Background: Heart failure has become a global health problem with increasing incidences worldwide. Traditional pharmacological treatments can delay but cannot reverse the underlying disease processes. The clinical application of myocardial tissue engineering represents a promising strategy because it features cell-based replacement therapies that replace partially or fully damaged cardiac tissues with in vitro-generated tissue equivalents. However, the effectiveness of this therapy is limited by poor viability and differentiation of the grafted cells. This limitation could be overcome by rapidly increasing the numbers of functional cardiomyocytes. In this study, we aimed to obtain functional myocardial tissue engineering seed cells with high proliferation and differentiation rates by combining 1,2-dimyristoyl-sn-glycero-3-phosphoethan-olamine-polyethylene glycol (DMPE-PEG) and recombinant transforming growth factor-β1 receptor I (rTGF-β1 RI), followed by binding to human adipose-derived stromal cells (hADSCs).

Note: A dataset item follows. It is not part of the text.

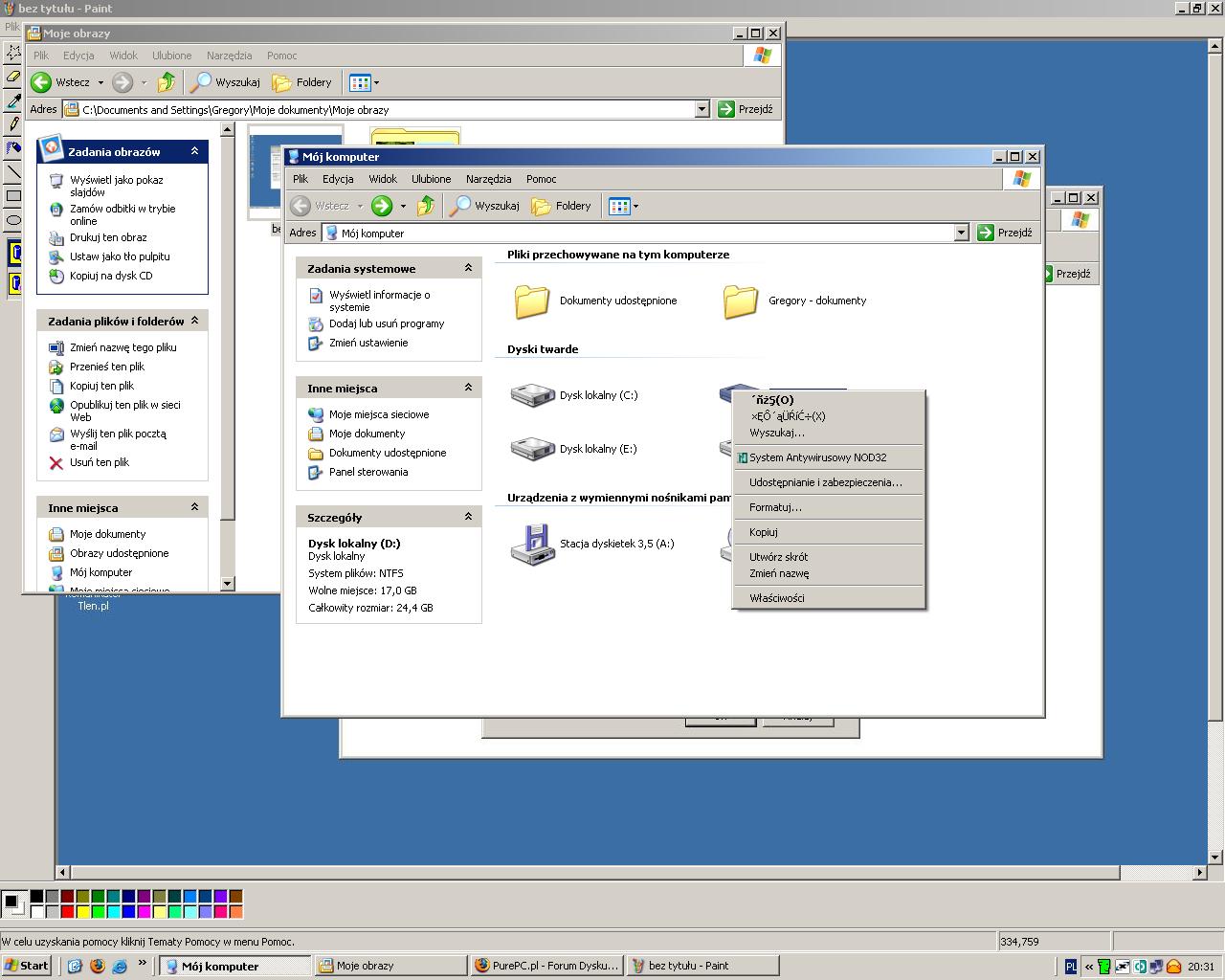This screenshot has height=980, width=1225.
Task: Open the Narzędzia menu in Mój komputer
Action: 488,179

Methods: To induce higher expression level of TGF-β1 RI, DMPE-PEG was inoculated with rTGF-β1 RI to modify the surface of hADSCs. The differentiation ability and morphological characteristics of the modified hADSCs were examined in vitro and in vivo.
Results: The caridiomyocartic differentiation ability of TGF-β1 RI-modified hADSCs was significantly enhanced, as indicated by elevated expression levels of the cardiac markers cardiac troponin T (cTnT) and α-smooth muscle actin (SMA) via increased phosphorylation of the Smad signaling pathway-related proteins.
Conclusion: Our findings provide new insights into stem cell transplantation therapy in myocardial tissue engineering.
Keywords: DMPE-PEG; Myocardial tissue engineering; TGF-β1; hADSCs; rTGF-β1 RI.